Important OpenShift changes to Pod Security Standards
In Kubernetes 1.25, the PodSecurityPolicy, deprecated since v1.21, will no longer be served. The PodSecurityPolicy is replaced by a new admission controller (KEP-2579: Pod Security Admission Control), allowing cluster admins to enforce the pod security standards with namespace labels. OpenShift security context constraints (SCC) APIs are also changing to address these needs. The Red Hat OpenShift product management team wants to ensure our customers and partners know how to move forward.

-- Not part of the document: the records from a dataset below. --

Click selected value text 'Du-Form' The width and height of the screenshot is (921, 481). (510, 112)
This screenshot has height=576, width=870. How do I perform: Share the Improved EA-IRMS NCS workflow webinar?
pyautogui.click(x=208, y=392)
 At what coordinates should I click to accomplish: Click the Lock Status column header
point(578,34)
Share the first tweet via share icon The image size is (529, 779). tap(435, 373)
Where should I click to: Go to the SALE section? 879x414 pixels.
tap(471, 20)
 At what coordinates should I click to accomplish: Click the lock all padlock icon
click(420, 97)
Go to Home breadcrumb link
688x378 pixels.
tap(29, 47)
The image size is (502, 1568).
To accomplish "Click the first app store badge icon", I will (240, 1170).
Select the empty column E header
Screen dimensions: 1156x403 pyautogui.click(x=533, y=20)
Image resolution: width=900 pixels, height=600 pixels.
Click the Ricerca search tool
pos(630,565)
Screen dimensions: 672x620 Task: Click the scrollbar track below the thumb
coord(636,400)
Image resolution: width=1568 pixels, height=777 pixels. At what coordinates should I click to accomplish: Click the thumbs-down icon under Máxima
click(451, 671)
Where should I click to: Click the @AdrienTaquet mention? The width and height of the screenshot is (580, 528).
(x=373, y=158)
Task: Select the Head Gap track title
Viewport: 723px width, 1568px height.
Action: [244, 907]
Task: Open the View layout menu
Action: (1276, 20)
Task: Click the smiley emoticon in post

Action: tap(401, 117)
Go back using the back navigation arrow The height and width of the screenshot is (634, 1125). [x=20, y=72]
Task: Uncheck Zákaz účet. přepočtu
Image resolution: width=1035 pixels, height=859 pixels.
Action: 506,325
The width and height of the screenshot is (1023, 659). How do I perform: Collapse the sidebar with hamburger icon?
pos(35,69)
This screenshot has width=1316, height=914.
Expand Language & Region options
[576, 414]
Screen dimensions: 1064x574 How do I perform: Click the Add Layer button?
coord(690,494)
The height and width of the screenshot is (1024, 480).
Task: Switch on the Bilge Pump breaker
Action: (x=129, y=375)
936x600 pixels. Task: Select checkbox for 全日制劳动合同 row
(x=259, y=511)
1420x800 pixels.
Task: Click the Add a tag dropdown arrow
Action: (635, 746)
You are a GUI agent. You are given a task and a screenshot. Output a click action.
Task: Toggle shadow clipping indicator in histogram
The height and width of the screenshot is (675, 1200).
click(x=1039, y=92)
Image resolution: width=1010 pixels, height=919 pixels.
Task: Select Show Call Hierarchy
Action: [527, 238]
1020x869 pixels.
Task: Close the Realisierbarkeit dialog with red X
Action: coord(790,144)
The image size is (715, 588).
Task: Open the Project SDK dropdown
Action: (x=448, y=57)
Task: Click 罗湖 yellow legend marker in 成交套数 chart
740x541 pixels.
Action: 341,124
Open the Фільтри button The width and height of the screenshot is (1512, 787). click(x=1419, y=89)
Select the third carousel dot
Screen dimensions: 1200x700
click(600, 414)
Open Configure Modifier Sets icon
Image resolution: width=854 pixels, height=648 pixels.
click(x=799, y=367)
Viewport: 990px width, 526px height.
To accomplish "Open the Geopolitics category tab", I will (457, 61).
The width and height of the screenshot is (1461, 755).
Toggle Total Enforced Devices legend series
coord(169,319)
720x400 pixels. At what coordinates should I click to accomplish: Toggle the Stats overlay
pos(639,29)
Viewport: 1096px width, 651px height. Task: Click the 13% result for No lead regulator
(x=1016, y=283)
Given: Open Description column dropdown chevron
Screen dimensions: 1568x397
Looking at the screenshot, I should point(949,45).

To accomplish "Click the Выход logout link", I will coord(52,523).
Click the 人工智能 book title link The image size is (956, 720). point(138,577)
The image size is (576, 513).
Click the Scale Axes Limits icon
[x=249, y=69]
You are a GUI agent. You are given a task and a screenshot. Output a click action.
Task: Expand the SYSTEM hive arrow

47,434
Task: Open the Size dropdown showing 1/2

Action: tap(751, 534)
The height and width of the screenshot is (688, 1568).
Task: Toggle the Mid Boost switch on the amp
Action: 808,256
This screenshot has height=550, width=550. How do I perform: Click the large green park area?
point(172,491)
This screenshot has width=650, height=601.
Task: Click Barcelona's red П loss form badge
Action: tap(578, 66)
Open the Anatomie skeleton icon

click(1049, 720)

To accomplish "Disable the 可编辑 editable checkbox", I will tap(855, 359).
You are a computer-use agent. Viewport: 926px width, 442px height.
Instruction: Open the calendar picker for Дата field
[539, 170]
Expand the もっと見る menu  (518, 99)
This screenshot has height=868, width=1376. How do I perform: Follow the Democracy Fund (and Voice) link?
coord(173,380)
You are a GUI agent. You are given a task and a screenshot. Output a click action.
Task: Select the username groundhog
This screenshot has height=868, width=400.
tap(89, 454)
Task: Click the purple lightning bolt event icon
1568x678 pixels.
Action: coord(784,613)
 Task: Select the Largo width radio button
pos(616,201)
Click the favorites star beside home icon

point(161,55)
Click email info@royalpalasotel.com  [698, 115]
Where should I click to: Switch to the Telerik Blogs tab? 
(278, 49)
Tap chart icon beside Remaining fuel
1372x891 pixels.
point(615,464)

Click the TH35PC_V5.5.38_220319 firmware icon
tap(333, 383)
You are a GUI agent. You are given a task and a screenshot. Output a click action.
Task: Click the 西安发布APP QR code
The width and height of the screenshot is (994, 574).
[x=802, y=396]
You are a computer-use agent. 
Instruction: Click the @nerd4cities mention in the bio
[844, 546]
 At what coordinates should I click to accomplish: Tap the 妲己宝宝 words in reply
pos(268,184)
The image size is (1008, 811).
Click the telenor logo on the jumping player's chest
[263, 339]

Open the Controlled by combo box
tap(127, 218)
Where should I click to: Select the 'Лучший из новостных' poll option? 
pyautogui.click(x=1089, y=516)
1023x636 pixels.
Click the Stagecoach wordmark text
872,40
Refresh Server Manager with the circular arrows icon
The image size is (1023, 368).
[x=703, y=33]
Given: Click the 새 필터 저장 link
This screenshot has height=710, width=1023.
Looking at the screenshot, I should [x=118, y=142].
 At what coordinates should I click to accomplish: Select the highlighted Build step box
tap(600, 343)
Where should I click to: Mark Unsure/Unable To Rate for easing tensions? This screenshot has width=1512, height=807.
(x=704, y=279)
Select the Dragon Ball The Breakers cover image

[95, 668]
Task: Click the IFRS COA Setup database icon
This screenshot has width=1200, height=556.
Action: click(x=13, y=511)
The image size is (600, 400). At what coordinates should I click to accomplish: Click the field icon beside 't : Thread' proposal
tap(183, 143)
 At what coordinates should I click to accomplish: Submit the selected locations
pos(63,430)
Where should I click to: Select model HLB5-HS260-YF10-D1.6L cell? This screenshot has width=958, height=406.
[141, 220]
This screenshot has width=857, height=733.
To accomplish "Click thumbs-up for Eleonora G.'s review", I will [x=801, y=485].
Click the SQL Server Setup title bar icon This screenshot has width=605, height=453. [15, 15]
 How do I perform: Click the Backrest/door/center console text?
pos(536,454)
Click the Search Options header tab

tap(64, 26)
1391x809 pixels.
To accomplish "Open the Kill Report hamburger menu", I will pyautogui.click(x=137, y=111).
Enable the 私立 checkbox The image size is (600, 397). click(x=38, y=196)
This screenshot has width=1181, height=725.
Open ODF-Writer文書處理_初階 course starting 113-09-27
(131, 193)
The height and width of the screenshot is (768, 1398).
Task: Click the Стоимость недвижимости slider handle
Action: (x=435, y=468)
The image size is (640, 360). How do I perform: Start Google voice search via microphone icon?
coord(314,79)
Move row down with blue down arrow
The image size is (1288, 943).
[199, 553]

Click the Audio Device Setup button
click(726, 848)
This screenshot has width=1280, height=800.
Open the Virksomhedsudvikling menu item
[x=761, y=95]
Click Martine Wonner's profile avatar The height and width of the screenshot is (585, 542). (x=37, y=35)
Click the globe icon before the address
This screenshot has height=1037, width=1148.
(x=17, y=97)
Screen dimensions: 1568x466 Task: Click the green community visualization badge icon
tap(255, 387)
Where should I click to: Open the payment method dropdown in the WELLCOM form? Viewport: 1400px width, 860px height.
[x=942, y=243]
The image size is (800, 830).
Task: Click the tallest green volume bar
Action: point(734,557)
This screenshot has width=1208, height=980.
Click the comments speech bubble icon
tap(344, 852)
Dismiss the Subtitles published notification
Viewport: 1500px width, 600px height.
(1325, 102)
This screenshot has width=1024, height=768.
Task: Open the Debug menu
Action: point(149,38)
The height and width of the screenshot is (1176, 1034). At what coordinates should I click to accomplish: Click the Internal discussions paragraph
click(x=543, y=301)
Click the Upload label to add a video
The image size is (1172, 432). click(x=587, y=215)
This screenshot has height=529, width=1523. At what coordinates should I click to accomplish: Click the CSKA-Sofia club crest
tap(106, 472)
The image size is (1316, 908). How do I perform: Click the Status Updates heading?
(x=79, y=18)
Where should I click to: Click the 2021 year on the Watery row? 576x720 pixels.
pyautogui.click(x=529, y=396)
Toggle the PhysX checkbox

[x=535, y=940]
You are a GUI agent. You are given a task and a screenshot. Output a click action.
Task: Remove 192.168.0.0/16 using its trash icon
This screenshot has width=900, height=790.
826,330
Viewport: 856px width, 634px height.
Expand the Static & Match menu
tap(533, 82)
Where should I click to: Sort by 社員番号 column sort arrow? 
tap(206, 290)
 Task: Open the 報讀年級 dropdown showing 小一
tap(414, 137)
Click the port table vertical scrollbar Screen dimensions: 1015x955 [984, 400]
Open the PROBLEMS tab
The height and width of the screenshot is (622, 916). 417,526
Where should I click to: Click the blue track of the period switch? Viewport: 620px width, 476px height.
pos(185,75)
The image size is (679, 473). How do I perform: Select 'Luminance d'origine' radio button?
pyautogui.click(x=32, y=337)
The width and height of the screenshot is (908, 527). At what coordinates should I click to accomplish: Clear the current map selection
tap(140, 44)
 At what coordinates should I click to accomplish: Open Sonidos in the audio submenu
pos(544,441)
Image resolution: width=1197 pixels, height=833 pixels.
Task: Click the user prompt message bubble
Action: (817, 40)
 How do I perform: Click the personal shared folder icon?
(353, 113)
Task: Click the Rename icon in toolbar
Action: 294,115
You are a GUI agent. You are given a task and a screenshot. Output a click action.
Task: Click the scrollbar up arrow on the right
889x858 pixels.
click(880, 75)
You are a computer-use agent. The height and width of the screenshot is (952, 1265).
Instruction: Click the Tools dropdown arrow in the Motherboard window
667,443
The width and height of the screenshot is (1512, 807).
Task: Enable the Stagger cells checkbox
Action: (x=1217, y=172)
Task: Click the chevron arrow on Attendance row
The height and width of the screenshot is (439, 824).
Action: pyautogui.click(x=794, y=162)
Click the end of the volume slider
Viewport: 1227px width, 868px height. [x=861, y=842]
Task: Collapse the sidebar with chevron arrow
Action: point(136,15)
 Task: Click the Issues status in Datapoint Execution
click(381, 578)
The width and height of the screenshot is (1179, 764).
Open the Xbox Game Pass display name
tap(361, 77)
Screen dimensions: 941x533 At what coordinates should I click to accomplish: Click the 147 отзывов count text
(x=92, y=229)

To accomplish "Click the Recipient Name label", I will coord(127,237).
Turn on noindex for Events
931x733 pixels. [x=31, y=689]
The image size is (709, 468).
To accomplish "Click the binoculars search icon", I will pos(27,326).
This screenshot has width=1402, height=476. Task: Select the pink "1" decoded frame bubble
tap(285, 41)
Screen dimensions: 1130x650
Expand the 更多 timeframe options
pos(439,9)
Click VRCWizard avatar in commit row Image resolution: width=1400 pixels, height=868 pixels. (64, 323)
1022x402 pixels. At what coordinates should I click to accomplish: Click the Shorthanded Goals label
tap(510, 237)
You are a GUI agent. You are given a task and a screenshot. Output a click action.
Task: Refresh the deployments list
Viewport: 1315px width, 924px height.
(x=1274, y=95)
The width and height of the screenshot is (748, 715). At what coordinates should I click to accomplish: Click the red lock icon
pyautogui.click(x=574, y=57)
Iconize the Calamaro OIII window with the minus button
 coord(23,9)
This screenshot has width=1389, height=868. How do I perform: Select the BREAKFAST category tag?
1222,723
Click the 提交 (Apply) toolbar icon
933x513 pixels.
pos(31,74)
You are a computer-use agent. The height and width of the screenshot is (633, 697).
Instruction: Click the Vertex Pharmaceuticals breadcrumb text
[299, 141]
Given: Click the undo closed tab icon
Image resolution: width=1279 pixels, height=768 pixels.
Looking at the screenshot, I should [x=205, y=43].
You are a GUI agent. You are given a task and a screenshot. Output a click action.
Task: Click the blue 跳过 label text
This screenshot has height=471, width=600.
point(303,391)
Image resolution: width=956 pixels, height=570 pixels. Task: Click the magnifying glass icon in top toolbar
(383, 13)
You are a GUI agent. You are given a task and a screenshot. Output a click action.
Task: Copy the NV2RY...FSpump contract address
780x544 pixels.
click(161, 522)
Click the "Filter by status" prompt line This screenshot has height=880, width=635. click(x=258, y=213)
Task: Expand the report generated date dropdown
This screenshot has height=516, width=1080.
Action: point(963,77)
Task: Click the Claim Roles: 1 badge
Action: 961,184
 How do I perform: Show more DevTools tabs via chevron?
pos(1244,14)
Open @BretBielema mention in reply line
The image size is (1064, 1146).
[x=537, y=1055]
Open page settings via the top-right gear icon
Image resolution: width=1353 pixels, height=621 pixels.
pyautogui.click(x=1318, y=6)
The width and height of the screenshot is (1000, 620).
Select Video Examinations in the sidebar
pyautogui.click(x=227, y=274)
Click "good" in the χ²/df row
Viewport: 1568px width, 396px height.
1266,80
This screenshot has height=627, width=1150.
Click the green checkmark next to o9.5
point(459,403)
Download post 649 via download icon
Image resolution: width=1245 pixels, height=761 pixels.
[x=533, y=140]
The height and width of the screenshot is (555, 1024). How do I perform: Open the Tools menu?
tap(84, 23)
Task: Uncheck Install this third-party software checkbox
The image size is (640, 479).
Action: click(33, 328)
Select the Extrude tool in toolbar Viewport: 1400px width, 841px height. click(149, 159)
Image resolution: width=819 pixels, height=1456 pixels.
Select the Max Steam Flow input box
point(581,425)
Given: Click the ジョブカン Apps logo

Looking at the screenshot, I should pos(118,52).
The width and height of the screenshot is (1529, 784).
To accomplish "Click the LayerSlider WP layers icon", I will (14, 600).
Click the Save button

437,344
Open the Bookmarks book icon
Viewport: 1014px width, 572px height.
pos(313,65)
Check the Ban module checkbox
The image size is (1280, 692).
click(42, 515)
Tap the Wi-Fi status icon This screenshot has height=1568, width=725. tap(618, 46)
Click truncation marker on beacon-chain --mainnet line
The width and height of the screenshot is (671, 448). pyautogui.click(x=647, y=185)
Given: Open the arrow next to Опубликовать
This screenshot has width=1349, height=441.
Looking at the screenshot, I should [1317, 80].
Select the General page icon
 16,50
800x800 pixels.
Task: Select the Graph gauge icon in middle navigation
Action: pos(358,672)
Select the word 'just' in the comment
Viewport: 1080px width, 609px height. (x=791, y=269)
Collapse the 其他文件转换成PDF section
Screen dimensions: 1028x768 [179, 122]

Read the Deprecated API Migration Guide on the Kubernetes website for more information about what APIs are deprecated and will no longer be served for each release version. Also, check out our latest blog post regarding how to update your Kubernetes operators for API changes. Lastly, review the official Pod Security Admission in OpenShift 4.11 blog post
With the introduction of a new built-in admission controller that enforces the Pod Security Standards, namespaces and pods can be defined with three different policies: Privileged, Baseline and Restricted. Therefore, pods not configured according to the enforced security standards defined globally, or on the namespace level, will not be admitted and will not run.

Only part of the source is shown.